Sudutpandang. Ketika akses terhadap teknologi canggih dibatasi, sebagian
menyerah tetapi tidak dengan China. Di tengah tekanan politik dan embargo
teknologi dari Amerika Serikat, Negeri Tirai Bambu justru menorehkan prestasi
mencengangkan di bidang semikonduktor: berhasil memproduksi chip berukuran 5
nanometer, meskipun tak memiliki akses ke alat produksi tercanggih di dunia.
Tanpa Mesin EUV? Tak Masalah
Produksi chip kelas atas saat ini hampir selalu bergantung
pada mesin litografi EUV (Extreme Ultraviolet) buatan perusahaan Belanda, ASML.
Sayangnya bagi China, mesin mutakhir ini masuk dalam daftar teknologi yang
dibatasi ekspornya akibat sanksi dari Amerika Serikat.
Namun, bukannya berhenti di tengah jalan, perusahaan semikonduktor terbesar di China, SMIC (Semiconductor Manufacturing International Corporation), menemukan celah untuk terus melaju. Mereka mengandalkan teknologi lama bernama DUV (Deep Ultraviolet) yang secara umum dianggap sudah tertinggal untuk ukuran chip modern seperti 5nm.
Teknologi Lama, Strategi Baru
DUV sejatinya hanya dirancang untuk memproduksi chip di atas
14nm. Tapi dengan kombinasi rekayasa teknik, proses multi-patterning, dan
optimasi desain, para insinyur di SMIC berhasil mengubah batas menjadi peluang.

→ Baris yang Diberikan:

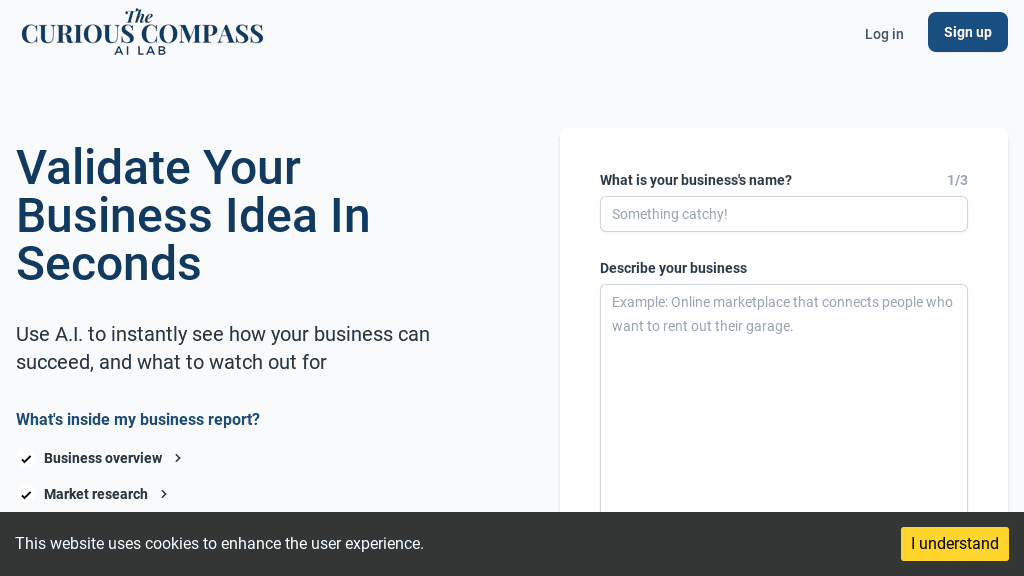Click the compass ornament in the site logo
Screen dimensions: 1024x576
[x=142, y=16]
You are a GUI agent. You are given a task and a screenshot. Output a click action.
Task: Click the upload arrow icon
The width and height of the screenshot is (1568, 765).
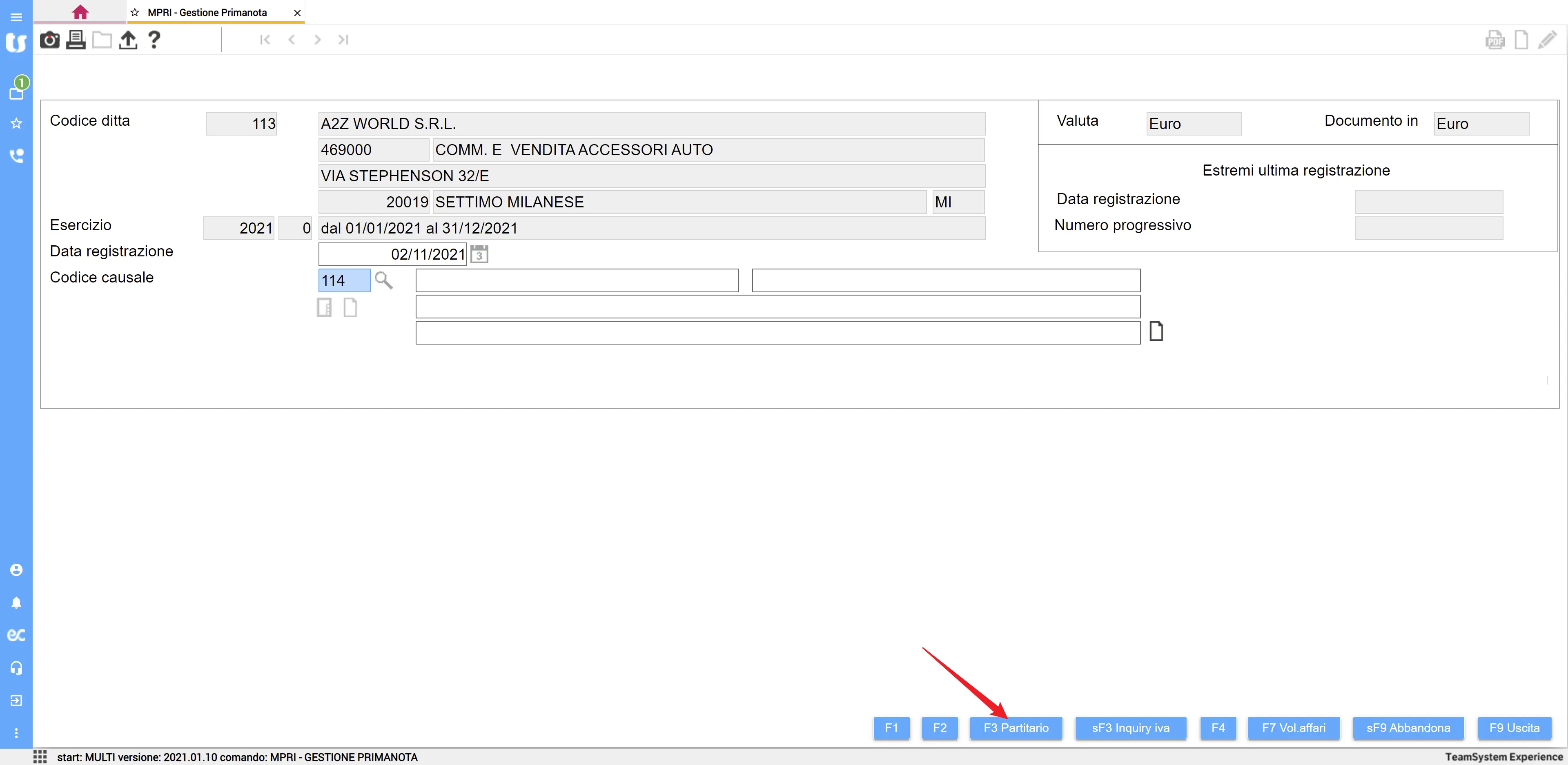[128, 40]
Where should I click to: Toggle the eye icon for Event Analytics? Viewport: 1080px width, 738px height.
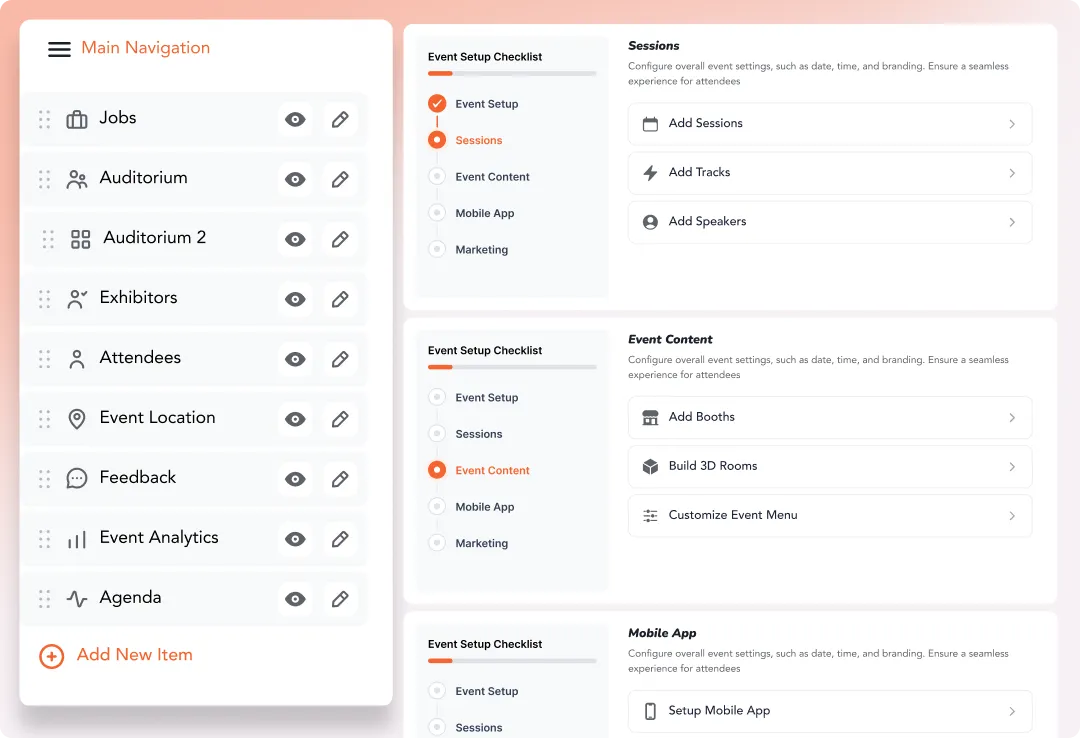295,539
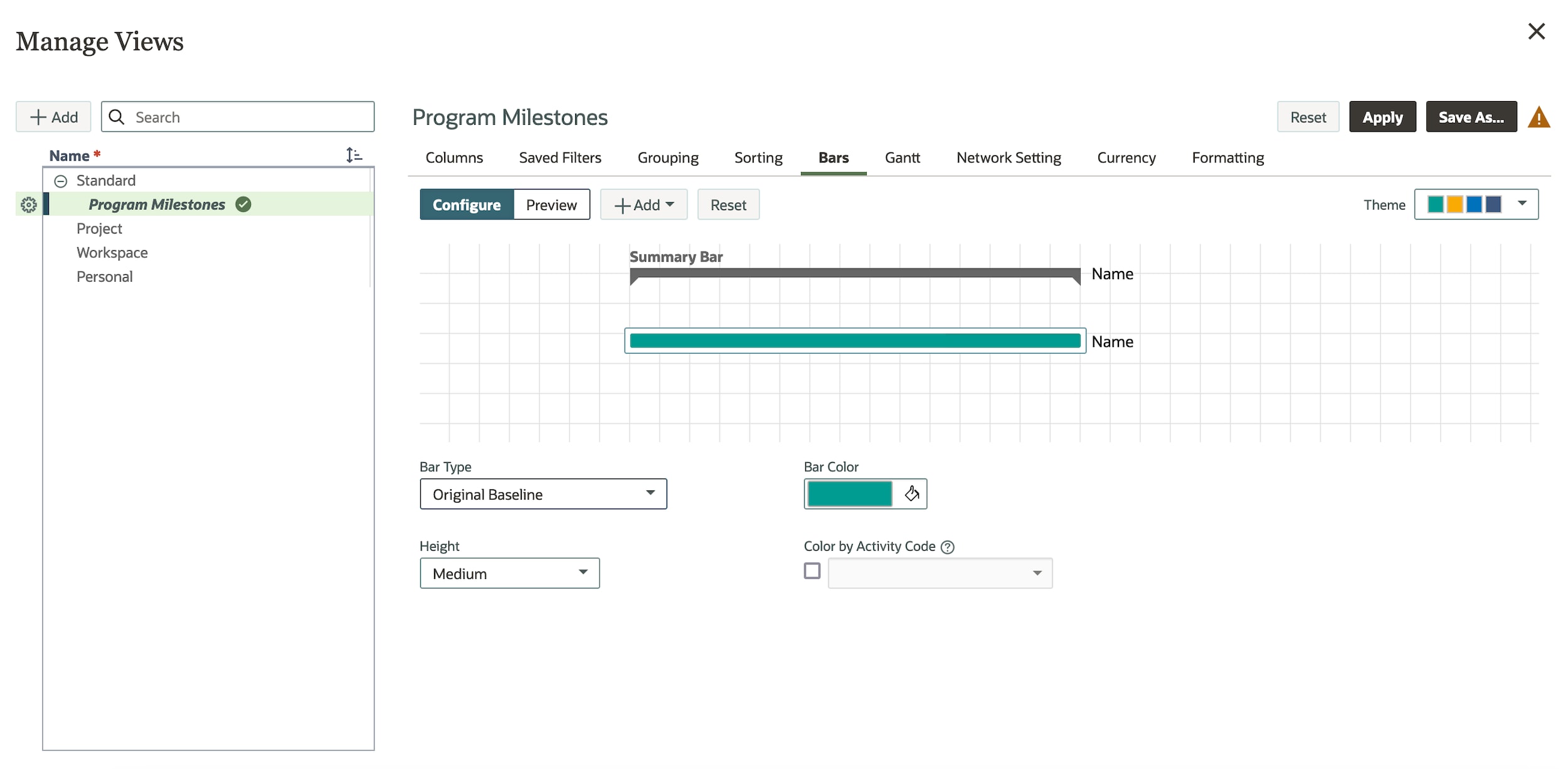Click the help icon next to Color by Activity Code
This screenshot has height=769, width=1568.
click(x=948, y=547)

...

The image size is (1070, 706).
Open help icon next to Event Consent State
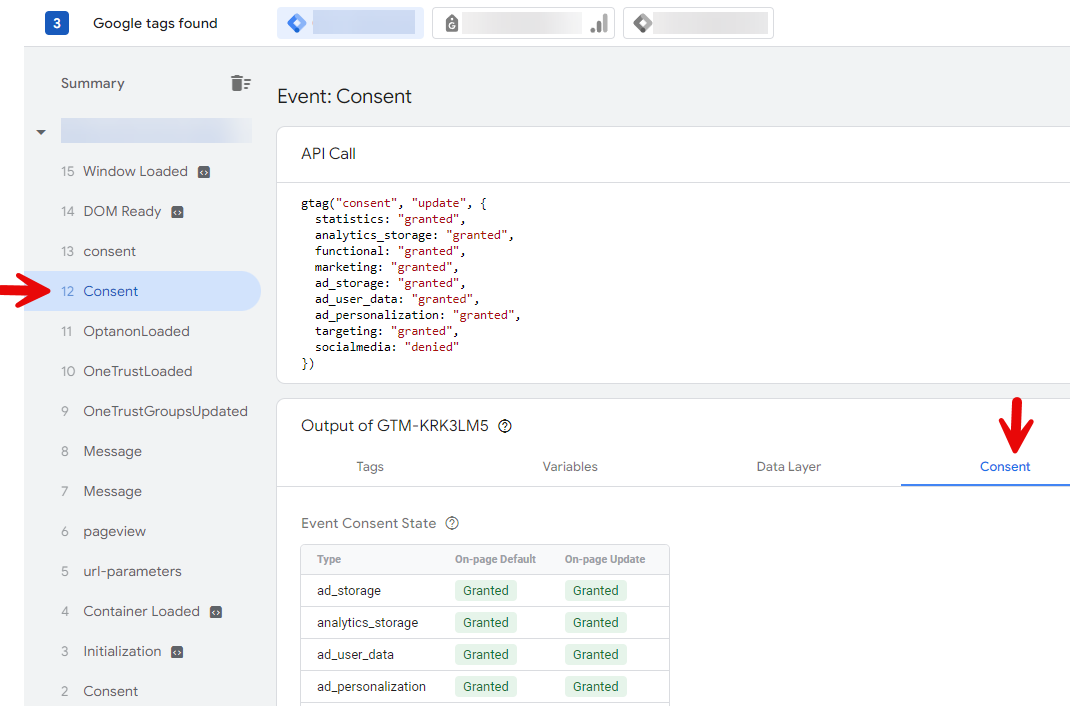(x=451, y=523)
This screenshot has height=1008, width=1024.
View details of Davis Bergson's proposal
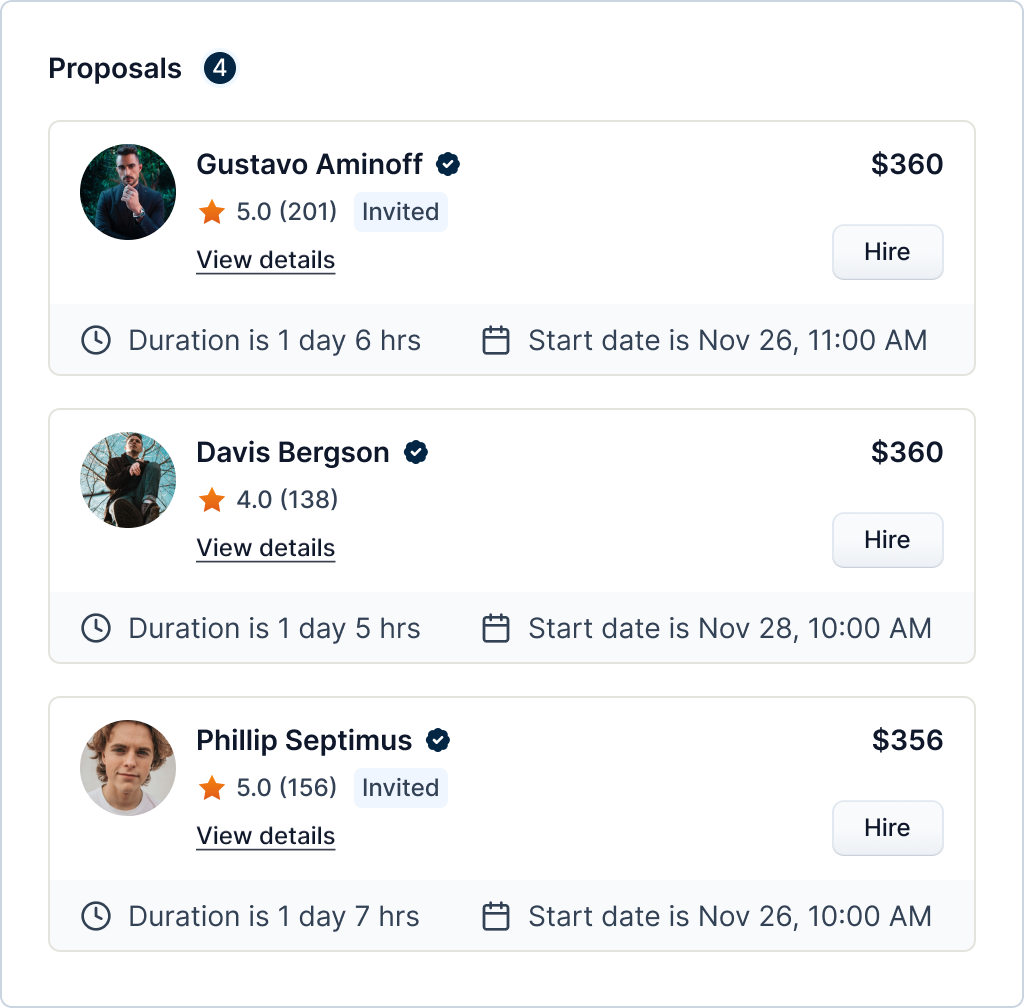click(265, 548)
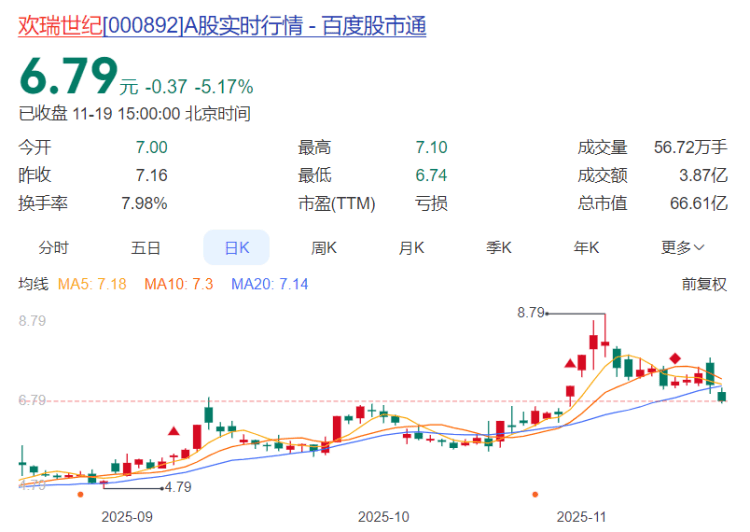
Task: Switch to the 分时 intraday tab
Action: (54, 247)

→ Tugas dan Latihan:
[1] Jawab pertanyaan berikut berdasarkan teks bacaan.
(a) Mesin litografi EUV dibuat oleh perusahaan mana, dan dari negara apa?
(b) Apa nama perusahaan semikonduktor terbesar di China?
(c) DUV sejatinya dirancang untuk memproduksi chip berukuran di atas berapa?
[2] Salin kata demi kata baris-baris pada blok baris dari baris yang memuat "Where should I" sampai dengan baris yang memuat "click(x=948, y=547)". Kedua baris itu ikut disalin, tetapi gambar tidak.

→ Jawaban per Tugas:
[1]
(a) ASML, perusahaan Belanda.
(b) SMIC (Semiconductor Manufacturing International Corporation).
(c) 14nm.

[2]
Where should I click to: Toggle the eye icon for Event Analytics? Viewport: 1080px width, 738px height.
295,539
Click the help icon next to Color by Activity Code
This screenshot has height=769, width=1568.
click(x=948, y=547)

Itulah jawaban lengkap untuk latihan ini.